Intisari-Online.com - Pada 2018, sebuah unit tank yang dikerahkan ke Pusat Pelatihan Nasional di Fort Irwin, California, untuk latihan mendapat kejutan besar.
Pergerakan mereka dihentikan bukan oleh artileri dan misil, tetapi oleh satu dan nol.

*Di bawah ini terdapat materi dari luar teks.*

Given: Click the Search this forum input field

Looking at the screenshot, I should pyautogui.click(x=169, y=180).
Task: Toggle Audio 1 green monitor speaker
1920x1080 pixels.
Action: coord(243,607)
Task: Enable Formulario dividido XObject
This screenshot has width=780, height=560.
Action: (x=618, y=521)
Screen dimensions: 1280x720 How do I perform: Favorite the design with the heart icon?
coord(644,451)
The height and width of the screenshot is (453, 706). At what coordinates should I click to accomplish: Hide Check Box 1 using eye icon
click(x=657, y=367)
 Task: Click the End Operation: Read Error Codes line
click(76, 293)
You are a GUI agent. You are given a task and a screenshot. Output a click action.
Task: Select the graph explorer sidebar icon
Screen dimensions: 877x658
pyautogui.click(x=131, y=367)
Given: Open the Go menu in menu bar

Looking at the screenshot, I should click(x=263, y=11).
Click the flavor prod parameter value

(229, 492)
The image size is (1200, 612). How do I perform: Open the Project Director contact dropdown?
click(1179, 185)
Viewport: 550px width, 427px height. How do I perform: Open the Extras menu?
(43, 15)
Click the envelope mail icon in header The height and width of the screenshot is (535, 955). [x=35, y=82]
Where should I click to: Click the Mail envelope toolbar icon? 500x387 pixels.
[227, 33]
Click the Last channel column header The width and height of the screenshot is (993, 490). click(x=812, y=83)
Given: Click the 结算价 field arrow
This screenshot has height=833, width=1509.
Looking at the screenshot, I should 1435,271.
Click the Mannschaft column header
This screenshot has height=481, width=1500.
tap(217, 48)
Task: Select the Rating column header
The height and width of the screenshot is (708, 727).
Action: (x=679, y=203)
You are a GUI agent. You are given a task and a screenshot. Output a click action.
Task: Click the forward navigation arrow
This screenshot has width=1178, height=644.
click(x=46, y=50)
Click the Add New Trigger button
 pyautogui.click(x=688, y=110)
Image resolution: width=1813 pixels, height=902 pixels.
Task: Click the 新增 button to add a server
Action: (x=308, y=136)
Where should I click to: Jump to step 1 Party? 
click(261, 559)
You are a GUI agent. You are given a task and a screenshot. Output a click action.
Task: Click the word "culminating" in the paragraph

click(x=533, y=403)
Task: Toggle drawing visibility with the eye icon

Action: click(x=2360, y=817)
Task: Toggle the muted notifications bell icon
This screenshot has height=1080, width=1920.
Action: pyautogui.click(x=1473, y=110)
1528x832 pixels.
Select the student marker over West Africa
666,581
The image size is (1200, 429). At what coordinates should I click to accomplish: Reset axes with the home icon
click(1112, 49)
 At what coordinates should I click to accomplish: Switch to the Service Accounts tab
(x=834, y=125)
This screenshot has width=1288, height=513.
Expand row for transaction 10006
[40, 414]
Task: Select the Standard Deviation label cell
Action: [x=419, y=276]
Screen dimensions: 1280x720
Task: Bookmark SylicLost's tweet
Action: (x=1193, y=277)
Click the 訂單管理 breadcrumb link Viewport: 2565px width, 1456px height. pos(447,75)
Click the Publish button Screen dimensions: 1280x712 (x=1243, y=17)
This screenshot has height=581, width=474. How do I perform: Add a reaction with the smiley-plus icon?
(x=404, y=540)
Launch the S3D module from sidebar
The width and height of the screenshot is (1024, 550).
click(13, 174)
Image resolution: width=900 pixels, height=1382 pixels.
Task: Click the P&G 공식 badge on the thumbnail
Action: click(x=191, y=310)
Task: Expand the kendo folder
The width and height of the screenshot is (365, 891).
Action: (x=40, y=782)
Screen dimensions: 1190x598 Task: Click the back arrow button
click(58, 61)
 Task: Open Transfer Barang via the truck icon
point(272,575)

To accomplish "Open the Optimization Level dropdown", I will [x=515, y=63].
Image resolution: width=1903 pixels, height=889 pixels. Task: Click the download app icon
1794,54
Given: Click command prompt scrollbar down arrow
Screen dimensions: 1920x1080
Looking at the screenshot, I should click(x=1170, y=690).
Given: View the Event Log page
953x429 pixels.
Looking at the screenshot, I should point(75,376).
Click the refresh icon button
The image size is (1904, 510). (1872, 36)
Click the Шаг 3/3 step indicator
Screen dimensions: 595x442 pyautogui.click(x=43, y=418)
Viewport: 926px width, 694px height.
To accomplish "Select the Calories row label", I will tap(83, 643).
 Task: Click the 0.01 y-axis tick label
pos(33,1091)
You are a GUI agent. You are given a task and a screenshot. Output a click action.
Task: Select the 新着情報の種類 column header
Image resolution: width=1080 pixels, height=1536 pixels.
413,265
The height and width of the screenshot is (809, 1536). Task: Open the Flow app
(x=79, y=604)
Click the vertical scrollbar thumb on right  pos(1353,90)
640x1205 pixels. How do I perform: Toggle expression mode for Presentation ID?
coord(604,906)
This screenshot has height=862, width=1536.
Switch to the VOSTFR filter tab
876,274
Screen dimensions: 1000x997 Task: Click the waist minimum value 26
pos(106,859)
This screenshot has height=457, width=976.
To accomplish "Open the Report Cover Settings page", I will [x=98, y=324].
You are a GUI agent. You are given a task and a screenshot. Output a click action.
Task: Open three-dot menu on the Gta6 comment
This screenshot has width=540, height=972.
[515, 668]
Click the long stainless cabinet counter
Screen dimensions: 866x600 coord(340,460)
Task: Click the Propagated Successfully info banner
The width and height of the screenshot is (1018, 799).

Tank telah diretas.
Menurut laporan DefenseSystems.com , serangan itu digagalkan oleh senjata cyber.
Meskipun sifat sebenarnya dari peretasan tersebut tidak diungkapkan, laporan tersebut menyatakan bahwa peretasan menargetkan radio dan sistem komunikasi nirkabel di tank.
"Tank-tank ini harus berhenti, turun, keluar dari perlindungan mereka, mengurangi mobilitasnya," kata Kapten George Puryear DefenseSystems.com.
Kebutuhan untuk melakukan hal tersebut mengakibatkan “kekalahan” mereka dalam latihan.
Kemampuan peperangan elektronik dan perang siber lainnya juga diuji di Fort Irwin.
Dalam salah satu tes, peretas dapat menyusup ke jaringan dan memberikan data palsu kepada komandan.
Potensi kerusakan yang dapat ditimbulkan dengan kemampuan itu tidak ada habisnya.
Implikasi dari latihan-latihan ini tidak diabaikan.
Kantor Kemampuan Cepat Angkatan Darat dan Komando Siber Amerika Serikat telah mengerjakan teknologi untuk melindungi jaringan medan perang Amerika dari peretas.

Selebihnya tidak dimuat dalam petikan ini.